WHAT YOU NEED TO DO |
A. Would you return the passage of the comment thread about Cathy starting at "Cathy being confronted" and ending at "lacking in self-awareness.", copied word for word?
B. Can you carry the comment thread about Cathy further, picking up after its final line?

DOCUMENT TEXT |

Was Tori actually Lani Sarem????
Women who say they prefer male friends because there is less drama typically do not have close friends of either sex because if they did, they would realize that men do, actually, have drama themselves. I have male and female friends and the drama is almost always with the guys. I have also found that “I prefer male friends” women to be the sort that need to always remind their friends in some way that they are, in fact, a woman. Sexual innuendos, body language, and sexual anecdotes to ensure that male friends remember she has a vagina.
Cathy being confronted with Tori provided me with so much schadenfreude! I liked how Cathy competed by saying she was going to be a famous author to Tori’s soon to be skyrocketing music career followed by Cathy’s insistence that she doesn’t have the energy to compete with people like T. It’s disturbing but, from an outsider’s perspective, also really interesting how someone can be THAT lacking in self-awareness.
Not going to lie, when I pulled up this site this morning, I legit said in my mind “worst person I’ve ever met, worst person I’ve ever met” like I was on a game show going “no whammy no whammy no whammy!”
I have also found that “I prefer male friends” women to be the sort that need to always remind their friends in some way that they are, in fact, a woman. Sexual innuendos, body language, and sexual anecdotes to ensure that male friends remember she has a vagina.
Yes yes yes yes. Oh my. My former best friend, who I call Usurper for a reason, once lamented to me that she had a really hard time keeping girl friends, because they got jealous or competitive or threatened by her. Or some other reason that just made no sense. Of course I felt sorry for her, even after I realized that all her female friends left because Usurper always had to be sexier, prettier, more talented, smarter than any other woman around her. Always. She was always , always trying to inject sex into every male relationship she had. It was so studied and overt that it made everyone feel awkward, but if we asked her to tone it down, or hinted that so-and-so was uncomfortable with her, she would be upset that we were so “threatened” when she was “just being herself.” She would say, after being rejected by a guy who wasn’t interested in her, that it was just because she was TOO sexy. “I can’t help it that I’m too much woman for him.” Sure, but you CAN maybe not drape yourself all over him when he’s talking to another girl or get jealous when he has a date with someone he likes after he’s made it clear that he’s not interested in you.
It was exhausting. She lied to me over and over again, she embarrassed me, she manipulated me, she pushed me out of friendships that she wanted, and I always forgave her because she’d been abused as a child and didn’t have close girlfriends. I felt sorry for her every time, until I realized what she was doing and how she was beating me down. Cutting her out of my life was one of the best things I ever did for myself. It was nice to be sexy/pretty/talented/smart again. 🙂
Or maybe not KISS HIS NECK when he’s asked you not to and told you he’s not sexually interested in you. Or fake an engagement to make him jealous and follow you to Philadelphia. Or text him to ask why some other guy rejected you. Or fake a migraine and kick everyone out of the birthday party you’re HOSTING for your best friend (me) and then admit days later that you did it because you were jealous over a phone call.
Oh, this brought back a lot of crap. Wow.
Please tell me it was shortly after the birthday party that you cut ties with her!

Extracted records:

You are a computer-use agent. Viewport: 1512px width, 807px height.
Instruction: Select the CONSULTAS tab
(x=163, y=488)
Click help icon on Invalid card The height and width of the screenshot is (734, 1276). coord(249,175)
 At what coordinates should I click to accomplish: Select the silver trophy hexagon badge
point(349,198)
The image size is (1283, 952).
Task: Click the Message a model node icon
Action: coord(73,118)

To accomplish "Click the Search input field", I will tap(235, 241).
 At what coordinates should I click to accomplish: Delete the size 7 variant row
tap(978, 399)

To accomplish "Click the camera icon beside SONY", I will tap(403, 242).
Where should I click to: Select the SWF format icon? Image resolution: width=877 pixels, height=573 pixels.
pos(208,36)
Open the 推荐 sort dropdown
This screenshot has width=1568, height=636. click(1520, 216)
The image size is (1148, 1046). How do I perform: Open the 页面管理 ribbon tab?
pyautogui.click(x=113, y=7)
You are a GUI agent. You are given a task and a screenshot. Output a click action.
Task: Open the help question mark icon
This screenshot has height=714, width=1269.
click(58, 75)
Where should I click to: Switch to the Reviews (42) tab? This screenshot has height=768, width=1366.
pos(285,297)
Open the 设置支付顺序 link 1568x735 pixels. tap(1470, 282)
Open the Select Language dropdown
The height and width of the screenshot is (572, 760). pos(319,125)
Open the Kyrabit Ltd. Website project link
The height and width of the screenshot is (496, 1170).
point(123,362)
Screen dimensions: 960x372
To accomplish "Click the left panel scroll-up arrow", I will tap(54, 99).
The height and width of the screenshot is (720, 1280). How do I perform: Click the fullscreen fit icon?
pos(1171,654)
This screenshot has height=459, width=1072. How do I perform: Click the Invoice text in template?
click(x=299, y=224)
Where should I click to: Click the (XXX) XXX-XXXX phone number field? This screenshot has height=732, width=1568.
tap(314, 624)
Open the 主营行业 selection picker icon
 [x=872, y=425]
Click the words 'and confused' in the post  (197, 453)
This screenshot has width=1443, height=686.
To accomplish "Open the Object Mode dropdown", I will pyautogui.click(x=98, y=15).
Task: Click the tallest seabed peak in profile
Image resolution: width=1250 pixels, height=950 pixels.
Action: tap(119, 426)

TASK-BY-TASK ANSWERS |
A.
Cathy being confronted with Tori provided me with so much schadenfreude! I liked how Cathy competed by saying she was going to be a famous author to Tori’s soon to be skyrocketing music career followed by Cathy’s insistence that she doesn’t have the energy to compete with people like T. It’s disturbing but, from an outsider’s perspective, also really interesting how someone can be THAT lacking in self-awareness.

B.
On one hand, women who behave this way are despicable and should not be enabled, regardless of any abuse they’ve suffered. On the other, it is hard not to be somewhat sympathetic because it can become pretty obvious that such women don’t realize that their worth is not tied 100% to their sexuality and attractiveness to men. That really is something that I pity (not in a condescending way) and something that, the older I get, the more I’m concerned with young girls believing.
I’m afraid I’m a coward though. I think I would have just distanced myself from this person and avoided things if I knew she’d be in attendance because that sort of thing makes me really uncomfortable. An impatient. No one cares that you are the sexiest sexy to have ever sexed, Nancy!
Yikes, what a terrible friend. I have to admit, i used to be the kind of person who thought men were less drama and who hit on everything that moved, but after going through some rough relationships and forging close friendships with my exes’ other exes, I’m glad to have matured past that. All people have the right to be proud of themselves and their beauty, wit, talent, what have you…but tearing other people down isn’t the way to go and I’m sorry you had to deal with such a selfish friend.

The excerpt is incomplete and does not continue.